SMART goals state the goals in specific, not broad, terms so that boards know exactly what they’re trying to achieve. The “M” stands for measurable. Boards should identify a way of measuring the goal, so that they have a benchmark of knowing when they’ve achieved it. SMART goals are achievable. Boards may put them under a short- or long-term plan, and they should be plans that the board can achieve. SMART goals are also relevant and realistic. Boards should easily be able to relate short- and long-term goals to the organization’s mission. The “T” is for time-measured. Boards should list goals in the short- or long-term plan and identify a specific timeframe for achieving them.
What Makes Short-Term Goals Different Than Long-Term Goals?
Most boards define the timeframe for short-term goals as goals they’d like to achieve in under five years and more likely within one to three years.
Short-term goals have an operational component, with action plans for the immediate future. They also form the action plan for achieving each of the long-term goals. Action plans usually contain daily or weekly activities.
How to Develop Effective and Achievable Long-Term Goals
Boards should place goals that will take a minimum of five to 10 years to achieve in the long-term goal planning stage, using the mission statement as a guideline. Long-term goals form the broad strategy that maps out a long-term plan for the organization’s purpose.
The broad approach to long-term planning requires boards to monitor and evaluate long-term plans on a regular basis and adjust them accordingly. Long-term goals should have periodic milestones or benchmarks for the board to use in evaluating their progress.
An Example of Short- and Long-Term Planning Using SMART Goals
Let’s say that a nonprofit started up in a community with the goal of preventing homelessness in persons living with mental health disorders. Their charter states this as their purpose and mission.
In working together toward achieving their mission, the board knows that to accomplish this, they will need to provide for basic living needs, such as food, water, shelter and healthcare for the homeless.
Long-term goals to help the board accomplish their mission may include things like:
- Opening a local office.
- Building or locating suitable housing.
- Partnering with food banks, soup kitchens, and community agencies for food supply.
- Partnering with local clinicians who can provide low-cost or no-cost mental health care.
- Developing a long-term outreach plan to offer services to the homeless.
Establishing long-term goals should make it fairly easy to identify what the board needs to do to achieve them. Tasks that help achieve long-term goals become the short-term goals. First, the board needs to identify the functions that they need to form their short-term goals. Some of the functions may include things like:
- Staff recruitment
- Financial management
The functions will help the board plan for whom to assign responsibility for achieving each goal. At this point, the board can establish short-term SMART goals.

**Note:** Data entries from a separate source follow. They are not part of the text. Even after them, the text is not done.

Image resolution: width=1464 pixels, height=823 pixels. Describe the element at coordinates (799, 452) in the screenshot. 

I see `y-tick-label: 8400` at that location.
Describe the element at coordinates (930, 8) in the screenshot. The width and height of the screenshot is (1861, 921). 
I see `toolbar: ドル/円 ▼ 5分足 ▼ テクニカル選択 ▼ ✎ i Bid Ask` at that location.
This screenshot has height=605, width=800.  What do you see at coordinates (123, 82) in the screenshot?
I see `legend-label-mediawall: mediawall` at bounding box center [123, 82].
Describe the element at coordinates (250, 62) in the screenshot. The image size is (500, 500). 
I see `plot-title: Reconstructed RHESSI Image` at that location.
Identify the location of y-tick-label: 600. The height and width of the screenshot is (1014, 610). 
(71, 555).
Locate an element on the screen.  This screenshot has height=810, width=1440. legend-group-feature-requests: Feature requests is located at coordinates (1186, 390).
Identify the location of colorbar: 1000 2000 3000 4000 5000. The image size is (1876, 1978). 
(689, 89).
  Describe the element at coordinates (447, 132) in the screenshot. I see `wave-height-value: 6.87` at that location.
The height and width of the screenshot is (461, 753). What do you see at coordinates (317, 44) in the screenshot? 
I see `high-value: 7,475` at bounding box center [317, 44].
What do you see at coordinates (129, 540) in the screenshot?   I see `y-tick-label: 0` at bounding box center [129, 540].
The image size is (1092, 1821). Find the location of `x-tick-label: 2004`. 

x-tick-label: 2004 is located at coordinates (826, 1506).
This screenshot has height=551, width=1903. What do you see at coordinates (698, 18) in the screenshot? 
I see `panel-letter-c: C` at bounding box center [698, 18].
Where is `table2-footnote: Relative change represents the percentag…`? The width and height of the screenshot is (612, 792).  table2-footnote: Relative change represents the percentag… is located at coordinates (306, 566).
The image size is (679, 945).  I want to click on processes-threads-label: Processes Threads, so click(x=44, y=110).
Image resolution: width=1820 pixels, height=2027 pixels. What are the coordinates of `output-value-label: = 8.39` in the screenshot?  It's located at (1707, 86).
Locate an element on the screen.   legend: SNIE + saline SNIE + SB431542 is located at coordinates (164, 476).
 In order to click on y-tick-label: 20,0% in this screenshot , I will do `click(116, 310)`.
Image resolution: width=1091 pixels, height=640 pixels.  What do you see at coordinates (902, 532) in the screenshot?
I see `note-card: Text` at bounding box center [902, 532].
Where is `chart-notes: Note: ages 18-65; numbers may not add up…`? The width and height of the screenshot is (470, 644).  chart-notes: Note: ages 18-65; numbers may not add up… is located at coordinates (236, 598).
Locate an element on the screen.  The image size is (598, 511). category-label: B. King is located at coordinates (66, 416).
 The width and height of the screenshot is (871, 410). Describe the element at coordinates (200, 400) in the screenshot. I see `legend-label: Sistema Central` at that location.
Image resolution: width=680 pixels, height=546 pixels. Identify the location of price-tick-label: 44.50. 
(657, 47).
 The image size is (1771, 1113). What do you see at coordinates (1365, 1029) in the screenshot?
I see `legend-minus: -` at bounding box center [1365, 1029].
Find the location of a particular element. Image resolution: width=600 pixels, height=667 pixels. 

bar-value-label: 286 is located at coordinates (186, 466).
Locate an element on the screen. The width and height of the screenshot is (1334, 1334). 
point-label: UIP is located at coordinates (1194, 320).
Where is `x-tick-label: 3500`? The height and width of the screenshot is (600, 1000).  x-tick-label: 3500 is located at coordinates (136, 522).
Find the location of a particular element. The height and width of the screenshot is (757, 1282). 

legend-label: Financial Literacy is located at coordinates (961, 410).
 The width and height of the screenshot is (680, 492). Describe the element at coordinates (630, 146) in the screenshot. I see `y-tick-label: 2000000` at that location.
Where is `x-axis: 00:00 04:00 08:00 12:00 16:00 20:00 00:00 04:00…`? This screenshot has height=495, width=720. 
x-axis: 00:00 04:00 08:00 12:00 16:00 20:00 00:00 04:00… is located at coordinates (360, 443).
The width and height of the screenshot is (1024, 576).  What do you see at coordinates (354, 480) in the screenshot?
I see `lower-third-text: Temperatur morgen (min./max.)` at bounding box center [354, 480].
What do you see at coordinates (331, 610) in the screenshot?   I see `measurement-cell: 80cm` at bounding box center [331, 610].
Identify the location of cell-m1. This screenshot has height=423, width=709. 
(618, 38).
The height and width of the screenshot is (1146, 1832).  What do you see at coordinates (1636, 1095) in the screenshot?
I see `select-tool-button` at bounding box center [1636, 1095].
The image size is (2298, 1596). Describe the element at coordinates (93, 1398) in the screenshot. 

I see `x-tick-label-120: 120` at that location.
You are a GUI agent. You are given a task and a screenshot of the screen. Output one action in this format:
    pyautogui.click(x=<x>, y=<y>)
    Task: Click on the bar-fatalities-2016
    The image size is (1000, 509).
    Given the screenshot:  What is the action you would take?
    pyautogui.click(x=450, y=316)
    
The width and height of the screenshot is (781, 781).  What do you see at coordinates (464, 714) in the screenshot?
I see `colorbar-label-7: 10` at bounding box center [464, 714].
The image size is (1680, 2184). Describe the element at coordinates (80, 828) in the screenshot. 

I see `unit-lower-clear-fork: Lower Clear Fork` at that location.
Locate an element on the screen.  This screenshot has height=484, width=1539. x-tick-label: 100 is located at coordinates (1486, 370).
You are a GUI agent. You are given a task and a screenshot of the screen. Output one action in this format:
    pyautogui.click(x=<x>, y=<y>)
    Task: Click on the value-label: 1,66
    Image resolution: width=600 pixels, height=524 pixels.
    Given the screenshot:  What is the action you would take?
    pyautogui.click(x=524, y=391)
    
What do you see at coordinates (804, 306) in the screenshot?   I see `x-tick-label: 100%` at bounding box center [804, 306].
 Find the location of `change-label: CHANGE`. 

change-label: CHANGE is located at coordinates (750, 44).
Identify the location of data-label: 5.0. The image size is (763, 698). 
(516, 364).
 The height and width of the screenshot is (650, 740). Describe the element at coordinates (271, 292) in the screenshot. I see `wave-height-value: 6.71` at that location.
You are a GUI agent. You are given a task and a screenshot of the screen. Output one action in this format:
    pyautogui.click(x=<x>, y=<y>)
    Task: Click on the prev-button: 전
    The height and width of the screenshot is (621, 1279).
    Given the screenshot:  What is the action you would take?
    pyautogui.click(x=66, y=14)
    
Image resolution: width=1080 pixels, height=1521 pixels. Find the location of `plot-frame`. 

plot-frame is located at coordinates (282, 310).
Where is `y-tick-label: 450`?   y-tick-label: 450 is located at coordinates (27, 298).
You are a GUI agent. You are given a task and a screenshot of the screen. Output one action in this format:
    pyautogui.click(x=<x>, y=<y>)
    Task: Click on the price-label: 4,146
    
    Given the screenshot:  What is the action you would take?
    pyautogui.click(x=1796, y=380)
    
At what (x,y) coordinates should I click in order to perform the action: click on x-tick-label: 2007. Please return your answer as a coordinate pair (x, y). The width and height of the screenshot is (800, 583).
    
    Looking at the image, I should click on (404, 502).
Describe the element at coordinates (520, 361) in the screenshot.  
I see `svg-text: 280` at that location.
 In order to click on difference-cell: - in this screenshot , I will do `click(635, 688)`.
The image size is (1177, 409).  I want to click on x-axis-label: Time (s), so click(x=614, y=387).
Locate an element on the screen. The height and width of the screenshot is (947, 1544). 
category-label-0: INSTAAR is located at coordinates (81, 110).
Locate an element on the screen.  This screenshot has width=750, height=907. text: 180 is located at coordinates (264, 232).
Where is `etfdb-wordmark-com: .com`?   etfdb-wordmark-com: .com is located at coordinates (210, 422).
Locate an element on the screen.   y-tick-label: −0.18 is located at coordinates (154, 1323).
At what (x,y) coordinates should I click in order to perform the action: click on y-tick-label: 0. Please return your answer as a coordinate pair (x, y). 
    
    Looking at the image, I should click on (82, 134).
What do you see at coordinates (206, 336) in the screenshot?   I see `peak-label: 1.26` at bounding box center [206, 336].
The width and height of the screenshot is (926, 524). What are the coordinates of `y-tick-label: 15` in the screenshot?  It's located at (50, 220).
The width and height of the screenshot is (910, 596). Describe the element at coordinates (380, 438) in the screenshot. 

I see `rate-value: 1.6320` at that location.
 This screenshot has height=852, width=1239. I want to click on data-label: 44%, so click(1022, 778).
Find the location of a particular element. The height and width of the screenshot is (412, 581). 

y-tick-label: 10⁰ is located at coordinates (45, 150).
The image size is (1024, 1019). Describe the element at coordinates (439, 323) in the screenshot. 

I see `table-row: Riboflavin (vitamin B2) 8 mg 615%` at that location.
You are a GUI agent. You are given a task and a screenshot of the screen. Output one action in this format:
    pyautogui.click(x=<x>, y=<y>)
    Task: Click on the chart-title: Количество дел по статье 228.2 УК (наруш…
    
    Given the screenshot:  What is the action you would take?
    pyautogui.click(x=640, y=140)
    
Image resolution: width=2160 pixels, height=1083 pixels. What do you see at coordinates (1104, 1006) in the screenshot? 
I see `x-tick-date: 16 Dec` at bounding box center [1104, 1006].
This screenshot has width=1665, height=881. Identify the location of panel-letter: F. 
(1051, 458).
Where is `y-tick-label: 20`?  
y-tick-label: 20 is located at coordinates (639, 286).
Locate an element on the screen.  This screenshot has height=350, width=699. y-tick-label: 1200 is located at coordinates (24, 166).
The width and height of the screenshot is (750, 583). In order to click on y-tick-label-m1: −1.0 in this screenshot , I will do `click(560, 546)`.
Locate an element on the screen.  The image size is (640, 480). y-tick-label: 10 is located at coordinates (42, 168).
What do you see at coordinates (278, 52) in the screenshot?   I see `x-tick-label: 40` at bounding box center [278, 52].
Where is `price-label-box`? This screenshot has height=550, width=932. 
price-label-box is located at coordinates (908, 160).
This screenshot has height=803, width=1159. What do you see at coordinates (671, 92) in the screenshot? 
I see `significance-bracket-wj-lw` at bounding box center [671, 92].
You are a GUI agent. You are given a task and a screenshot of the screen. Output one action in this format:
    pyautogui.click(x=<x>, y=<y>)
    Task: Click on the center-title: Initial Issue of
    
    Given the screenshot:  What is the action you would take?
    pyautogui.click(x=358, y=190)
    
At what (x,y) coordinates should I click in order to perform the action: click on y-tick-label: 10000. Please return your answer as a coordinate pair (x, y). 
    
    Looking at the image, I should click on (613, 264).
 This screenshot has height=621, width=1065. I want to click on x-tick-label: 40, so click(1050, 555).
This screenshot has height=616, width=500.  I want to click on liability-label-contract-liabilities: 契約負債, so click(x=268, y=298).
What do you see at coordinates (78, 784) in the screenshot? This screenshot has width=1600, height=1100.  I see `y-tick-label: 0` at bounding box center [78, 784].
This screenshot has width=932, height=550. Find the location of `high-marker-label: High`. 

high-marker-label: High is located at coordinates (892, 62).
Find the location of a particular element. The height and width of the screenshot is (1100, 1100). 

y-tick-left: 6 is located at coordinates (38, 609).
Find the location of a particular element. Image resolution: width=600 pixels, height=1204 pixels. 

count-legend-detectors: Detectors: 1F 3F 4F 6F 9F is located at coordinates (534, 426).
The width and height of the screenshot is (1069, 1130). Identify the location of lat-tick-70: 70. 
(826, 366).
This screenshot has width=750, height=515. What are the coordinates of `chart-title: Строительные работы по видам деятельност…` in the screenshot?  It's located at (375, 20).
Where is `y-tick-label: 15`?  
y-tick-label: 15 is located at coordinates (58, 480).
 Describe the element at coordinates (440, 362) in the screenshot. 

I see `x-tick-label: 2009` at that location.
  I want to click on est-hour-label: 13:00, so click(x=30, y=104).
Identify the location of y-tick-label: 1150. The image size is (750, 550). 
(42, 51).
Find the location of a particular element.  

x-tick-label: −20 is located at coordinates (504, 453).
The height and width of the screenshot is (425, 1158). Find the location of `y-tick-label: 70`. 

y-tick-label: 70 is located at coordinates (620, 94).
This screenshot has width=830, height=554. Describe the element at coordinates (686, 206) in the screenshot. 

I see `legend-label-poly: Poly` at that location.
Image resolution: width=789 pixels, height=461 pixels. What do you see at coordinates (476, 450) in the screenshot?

For example, to open a local office, the board will need the functions of funding to make sure that they can fund the expenses, administration to set up and staff the office, management to administer the programs, etc.
SMART goals will outline what the assigned party will do and how they will do it, and establish a timeframe for them to accomplish them. Short-term goals should also directly relate to one of the long-term goals.
If the long-term goal is to open an office, the short-term goals will be to raise a certain amount of funds by a certain date, locate a real-estate agent to help locate a facility, define when to recruit and interview staff, and establish a target date for a grand opening.
Effective goals in both categories are well-thought-out and SMART. The key to making short- and long-term goals work for nonprofits is to understand not only their differences but how they work hand-in-hand toward advancing the mission.